__STATED TASK__: Copy every line of the entries below word for word, leaving out the pictures.

▬▬▬

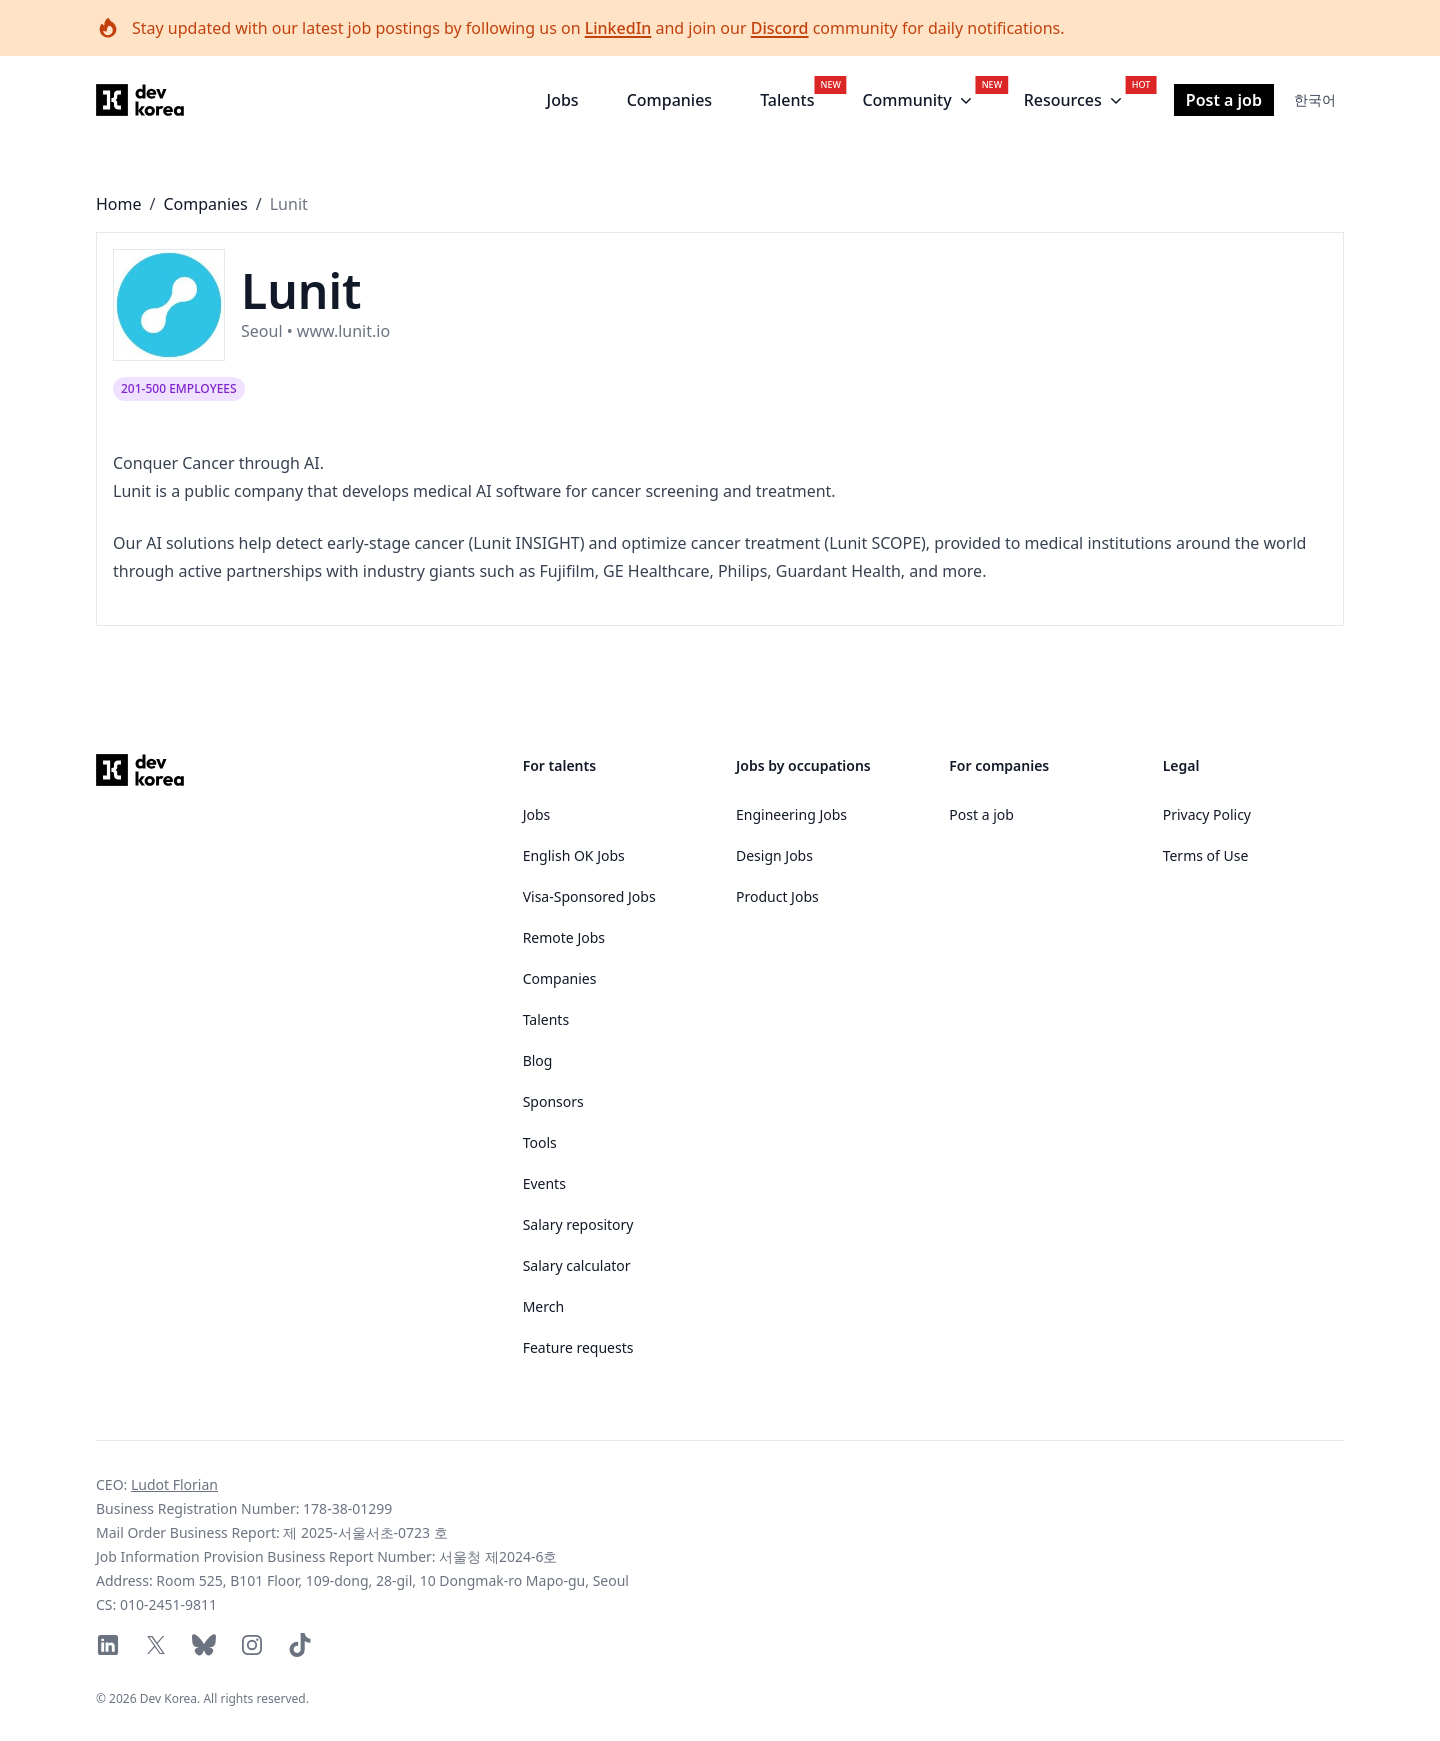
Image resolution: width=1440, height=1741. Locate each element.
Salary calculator (577, 1265)
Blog (538, 1060)
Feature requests (578, 1347)
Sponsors (553, 1101)
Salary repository (578, 1224)
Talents (787, 100)
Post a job (1224, 100)
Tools (540, 1142)
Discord (780, 28)
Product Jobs (777, 896)
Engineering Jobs (791, 814)
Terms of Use (1206, 855)
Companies (669, 100)
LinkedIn (618, 28)
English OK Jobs (574, 855)
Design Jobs (774, 855)
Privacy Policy (1207, 814)
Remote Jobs (564, 937)
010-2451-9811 (168, 1604)
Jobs (563, 100)
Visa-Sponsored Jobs (589, 896)
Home (119, 204)
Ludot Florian (174, 1484)
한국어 (1315, 99)
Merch (543, 1306)
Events (544, 1183)
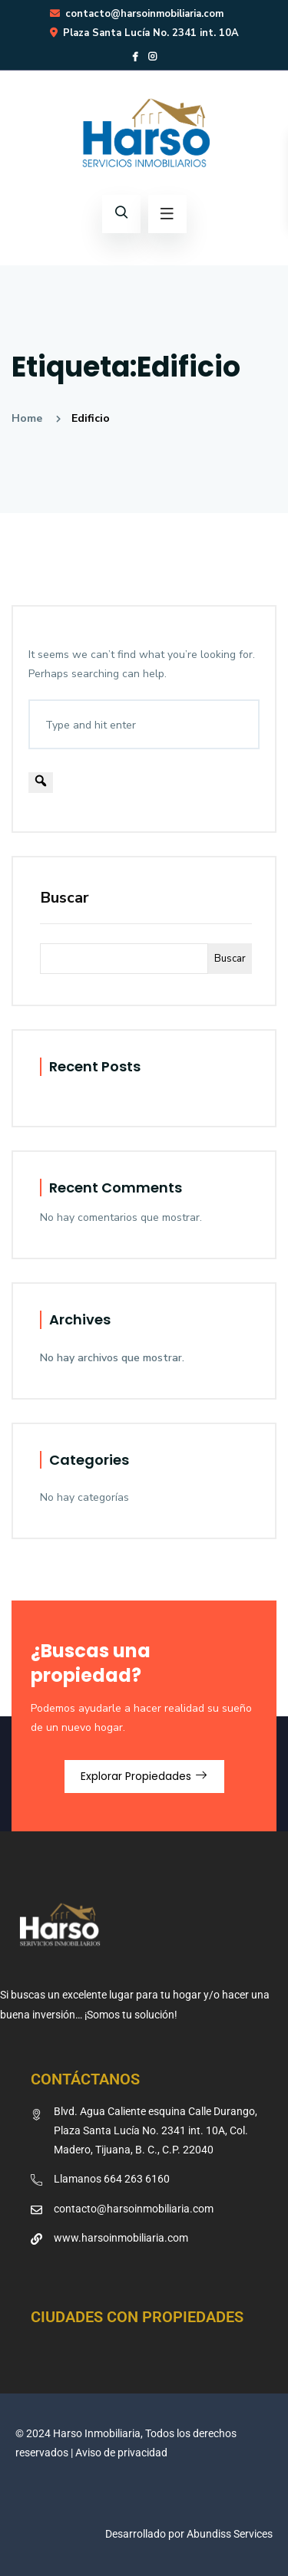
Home (30, 418)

▬▬▬

__EXERCISE ANSWER__:
Image resolution: width=1440, height=1741. Locate each element.
Salary calculator (577, 1265)
Blog (538, 1060)
Feature requests (578, 1347)
Sponsors (553, 1101)
Salary repository (578, 1224)
Talents (787, 100)
Post a job (1224, 100)
Tools (540, 1142)
Discord (780, 28)
Product Jobs (777, 896)
Engineering Jobs (791, 814)
Terms of Use (1206, 855)
Companies (669, 100)
LinkedIn (618, 28)
English OK Jobs (574, 855)
Design Jobs (774, 855)
Privacy Policy (1207, 814)
Remote Jobs (564, 937)
010-2451-9811 (168, 1604)
Jobs (563, 100)
Visa-Sponsored Jobs (589, 896)
Home (119, 204)
Ludot Florian (174, 1484)
한국어 (1315, 99)
Merch (543, 1306)
Events (544, 1183)
Home (30, 418)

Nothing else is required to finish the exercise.